(Beginning of GIVEN INFORMATION)

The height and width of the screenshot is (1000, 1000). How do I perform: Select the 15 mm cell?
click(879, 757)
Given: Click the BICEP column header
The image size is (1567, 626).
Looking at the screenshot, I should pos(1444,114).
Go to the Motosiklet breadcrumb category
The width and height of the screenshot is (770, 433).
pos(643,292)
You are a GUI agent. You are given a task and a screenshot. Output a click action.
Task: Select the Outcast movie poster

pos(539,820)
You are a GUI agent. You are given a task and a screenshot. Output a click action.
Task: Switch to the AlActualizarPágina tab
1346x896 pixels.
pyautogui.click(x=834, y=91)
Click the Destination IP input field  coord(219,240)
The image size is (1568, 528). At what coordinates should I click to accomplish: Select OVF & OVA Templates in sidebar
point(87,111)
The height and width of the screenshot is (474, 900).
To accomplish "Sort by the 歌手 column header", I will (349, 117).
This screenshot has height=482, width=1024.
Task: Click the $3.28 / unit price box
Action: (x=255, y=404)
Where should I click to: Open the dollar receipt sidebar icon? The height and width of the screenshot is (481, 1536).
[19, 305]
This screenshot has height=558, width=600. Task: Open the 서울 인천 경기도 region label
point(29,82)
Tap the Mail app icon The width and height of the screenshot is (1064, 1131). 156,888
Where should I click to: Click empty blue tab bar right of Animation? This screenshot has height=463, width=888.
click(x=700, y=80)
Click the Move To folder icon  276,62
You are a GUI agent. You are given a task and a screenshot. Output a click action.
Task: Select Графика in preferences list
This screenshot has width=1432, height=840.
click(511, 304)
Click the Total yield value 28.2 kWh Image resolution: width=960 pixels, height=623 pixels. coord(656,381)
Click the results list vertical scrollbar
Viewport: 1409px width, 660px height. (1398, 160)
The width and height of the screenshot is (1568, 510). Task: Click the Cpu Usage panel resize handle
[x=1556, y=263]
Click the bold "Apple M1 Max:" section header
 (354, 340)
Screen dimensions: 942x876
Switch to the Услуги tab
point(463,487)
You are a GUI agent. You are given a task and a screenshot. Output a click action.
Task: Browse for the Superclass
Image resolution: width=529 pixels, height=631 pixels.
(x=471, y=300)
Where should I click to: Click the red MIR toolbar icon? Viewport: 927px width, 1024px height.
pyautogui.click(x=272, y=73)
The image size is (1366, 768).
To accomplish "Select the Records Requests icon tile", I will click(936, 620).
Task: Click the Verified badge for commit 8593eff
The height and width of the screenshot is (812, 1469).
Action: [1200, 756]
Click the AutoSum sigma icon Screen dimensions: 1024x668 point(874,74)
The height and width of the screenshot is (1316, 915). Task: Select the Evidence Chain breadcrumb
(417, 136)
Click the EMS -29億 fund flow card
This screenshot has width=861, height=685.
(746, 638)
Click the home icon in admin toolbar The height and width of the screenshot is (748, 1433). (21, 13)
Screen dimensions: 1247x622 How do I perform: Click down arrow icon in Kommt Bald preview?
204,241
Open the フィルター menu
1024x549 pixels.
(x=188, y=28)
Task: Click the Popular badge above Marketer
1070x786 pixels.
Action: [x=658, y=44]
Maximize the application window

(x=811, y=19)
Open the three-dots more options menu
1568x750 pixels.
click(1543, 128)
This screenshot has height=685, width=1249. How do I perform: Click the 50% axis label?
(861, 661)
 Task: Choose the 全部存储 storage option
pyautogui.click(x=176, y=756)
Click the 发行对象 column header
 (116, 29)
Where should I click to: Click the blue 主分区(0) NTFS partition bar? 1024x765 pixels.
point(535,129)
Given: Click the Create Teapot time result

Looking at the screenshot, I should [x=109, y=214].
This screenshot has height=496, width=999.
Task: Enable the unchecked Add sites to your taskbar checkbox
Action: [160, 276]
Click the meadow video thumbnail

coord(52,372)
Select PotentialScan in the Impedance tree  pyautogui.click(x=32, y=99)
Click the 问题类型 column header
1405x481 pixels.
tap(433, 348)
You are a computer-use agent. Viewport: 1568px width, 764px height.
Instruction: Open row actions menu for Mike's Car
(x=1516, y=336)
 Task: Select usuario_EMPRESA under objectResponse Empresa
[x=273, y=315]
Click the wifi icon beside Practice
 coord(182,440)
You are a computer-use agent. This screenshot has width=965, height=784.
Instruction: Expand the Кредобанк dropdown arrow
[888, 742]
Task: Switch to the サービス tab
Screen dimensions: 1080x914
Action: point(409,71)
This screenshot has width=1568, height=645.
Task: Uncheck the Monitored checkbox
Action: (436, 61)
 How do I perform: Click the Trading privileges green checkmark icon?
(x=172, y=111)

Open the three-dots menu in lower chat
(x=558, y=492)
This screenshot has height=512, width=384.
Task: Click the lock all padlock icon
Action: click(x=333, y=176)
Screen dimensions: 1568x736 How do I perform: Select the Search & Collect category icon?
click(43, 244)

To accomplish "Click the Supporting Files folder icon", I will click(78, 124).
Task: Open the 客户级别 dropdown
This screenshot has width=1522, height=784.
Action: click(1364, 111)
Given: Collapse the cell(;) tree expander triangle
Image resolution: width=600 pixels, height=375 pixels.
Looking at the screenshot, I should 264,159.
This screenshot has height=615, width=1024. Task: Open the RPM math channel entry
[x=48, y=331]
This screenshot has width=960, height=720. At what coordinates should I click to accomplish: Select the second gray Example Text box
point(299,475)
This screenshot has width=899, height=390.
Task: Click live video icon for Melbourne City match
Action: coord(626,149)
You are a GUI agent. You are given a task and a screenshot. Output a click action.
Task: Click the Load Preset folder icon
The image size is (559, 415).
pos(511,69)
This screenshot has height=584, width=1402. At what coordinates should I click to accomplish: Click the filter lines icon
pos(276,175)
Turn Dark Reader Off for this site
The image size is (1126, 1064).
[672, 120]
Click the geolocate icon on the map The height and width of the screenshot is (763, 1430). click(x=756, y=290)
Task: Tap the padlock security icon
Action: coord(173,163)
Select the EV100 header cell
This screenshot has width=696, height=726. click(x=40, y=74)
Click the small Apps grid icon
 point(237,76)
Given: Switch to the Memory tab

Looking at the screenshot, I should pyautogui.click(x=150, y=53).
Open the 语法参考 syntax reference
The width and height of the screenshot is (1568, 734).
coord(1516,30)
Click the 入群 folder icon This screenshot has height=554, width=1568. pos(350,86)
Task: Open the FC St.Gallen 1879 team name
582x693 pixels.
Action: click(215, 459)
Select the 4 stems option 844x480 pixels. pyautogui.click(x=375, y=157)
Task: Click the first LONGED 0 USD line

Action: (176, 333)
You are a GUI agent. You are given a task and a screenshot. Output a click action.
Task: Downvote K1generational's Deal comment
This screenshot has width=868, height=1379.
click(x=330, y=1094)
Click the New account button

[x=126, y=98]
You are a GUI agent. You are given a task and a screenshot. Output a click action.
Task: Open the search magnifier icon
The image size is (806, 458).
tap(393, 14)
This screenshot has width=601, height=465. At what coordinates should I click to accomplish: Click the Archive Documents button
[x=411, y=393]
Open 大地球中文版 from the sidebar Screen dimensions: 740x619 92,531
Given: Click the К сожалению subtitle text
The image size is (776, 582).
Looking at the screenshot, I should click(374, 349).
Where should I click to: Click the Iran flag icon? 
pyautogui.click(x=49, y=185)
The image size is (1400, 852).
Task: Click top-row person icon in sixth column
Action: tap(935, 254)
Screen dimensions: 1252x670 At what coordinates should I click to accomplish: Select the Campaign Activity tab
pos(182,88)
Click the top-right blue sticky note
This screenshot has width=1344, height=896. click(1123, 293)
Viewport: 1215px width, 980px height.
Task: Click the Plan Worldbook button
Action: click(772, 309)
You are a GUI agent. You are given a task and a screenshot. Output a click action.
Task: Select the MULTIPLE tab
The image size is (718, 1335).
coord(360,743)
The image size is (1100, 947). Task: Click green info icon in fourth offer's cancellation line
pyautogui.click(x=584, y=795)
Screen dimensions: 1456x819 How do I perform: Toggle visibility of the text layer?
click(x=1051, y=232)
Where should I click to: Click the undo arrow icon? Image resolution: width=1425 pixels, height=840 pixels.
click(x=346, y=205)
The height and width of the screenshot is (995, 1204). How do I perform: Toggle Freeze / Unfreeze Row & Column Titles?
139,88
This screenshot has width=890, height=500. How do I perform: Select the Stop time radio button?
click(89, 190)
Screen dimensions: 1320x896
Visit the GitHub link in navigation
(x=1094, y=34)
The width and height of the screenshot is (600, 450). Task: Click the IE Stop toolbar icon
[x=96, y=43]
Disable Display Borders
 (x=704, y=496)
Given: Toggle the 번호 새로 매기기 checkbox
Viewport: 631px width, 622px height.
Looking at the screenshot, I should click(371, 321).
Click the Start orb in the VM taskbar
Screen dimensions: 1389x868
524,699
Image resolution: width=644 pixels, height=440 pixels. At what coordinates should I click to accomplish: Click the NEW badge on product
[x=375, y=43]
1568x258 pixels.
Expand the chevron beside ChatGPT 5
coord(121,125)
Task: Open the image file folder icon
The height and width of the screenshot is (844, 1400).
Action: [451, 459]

(End of GIVEN INFORMATION)

— WHAT TO DO —
Tally the lines of the records holding the word "computer", then give only the resulting number.

— SOLUTION TO THIS TASK —
2